**Exercise**
Look for the string "first" in the data below, and copy each line that holds it.

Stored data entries
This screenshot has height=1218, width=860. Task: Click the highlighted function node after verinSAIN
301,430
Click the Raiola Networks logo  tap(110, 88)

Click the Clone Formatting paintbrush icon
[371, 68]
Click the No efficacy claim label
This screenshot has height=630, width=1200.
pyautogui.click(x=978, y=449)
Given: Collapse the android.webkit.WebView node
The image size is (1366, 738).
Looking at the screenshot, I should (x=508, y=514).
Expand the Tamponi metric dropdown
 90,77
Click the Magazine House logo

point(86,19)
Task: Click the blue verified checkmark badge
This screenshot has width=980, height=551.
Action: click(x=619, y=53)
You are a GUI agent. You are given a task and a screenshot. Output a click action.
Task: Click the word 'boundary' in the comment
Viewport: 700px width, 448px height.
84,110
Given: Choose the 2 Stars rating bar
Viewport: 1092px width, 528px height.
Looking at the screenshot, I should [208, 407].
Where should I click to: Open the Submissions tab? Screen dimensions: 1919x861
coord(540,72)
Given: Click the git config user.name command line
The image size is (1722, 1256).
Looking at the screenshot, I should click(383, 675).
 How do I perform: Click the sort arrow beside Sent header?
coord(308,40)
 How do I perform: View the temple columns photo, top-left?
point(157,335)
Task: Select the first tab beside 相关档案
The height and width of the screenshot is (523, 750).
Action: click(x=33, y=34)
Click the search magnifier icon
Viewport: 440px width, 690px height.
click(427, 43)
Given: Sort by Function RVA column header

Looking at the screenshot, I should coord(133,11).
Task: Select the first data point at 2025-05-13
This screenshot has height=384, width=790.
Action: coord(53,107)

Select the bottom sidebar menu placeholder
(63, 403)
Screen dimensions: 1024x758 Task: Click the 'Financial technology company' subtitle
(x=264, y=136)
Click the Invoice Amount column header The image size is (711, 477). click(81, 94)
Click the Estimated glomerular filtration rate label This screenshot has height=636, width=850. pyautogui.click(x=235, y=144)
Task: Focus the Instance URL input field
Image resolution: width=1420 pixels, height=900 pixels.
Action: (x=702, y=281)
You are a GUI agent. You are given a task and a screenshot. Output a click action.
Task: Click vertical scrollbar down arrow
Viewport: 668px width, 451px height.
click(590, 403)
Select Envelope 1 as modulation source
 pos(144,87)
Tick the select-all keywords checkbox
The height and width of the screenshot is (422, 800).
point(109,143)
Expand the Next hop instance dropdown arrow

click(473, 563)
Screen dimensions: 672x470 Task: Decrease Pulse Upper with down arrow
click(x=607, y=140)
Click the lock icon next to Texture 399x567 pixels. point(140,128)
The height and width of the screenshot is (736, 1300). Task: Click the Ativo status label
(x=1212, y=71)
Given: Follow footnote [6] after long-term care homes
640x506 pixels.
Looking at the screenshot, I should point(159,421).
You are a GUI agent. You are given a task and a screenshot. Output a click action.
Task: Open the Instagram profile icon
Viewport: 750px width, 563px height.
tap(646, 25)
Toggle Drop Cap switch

**Response area**
Task: Select the first tab beside 相关档案
Task: Select the first data point at 2025-05-13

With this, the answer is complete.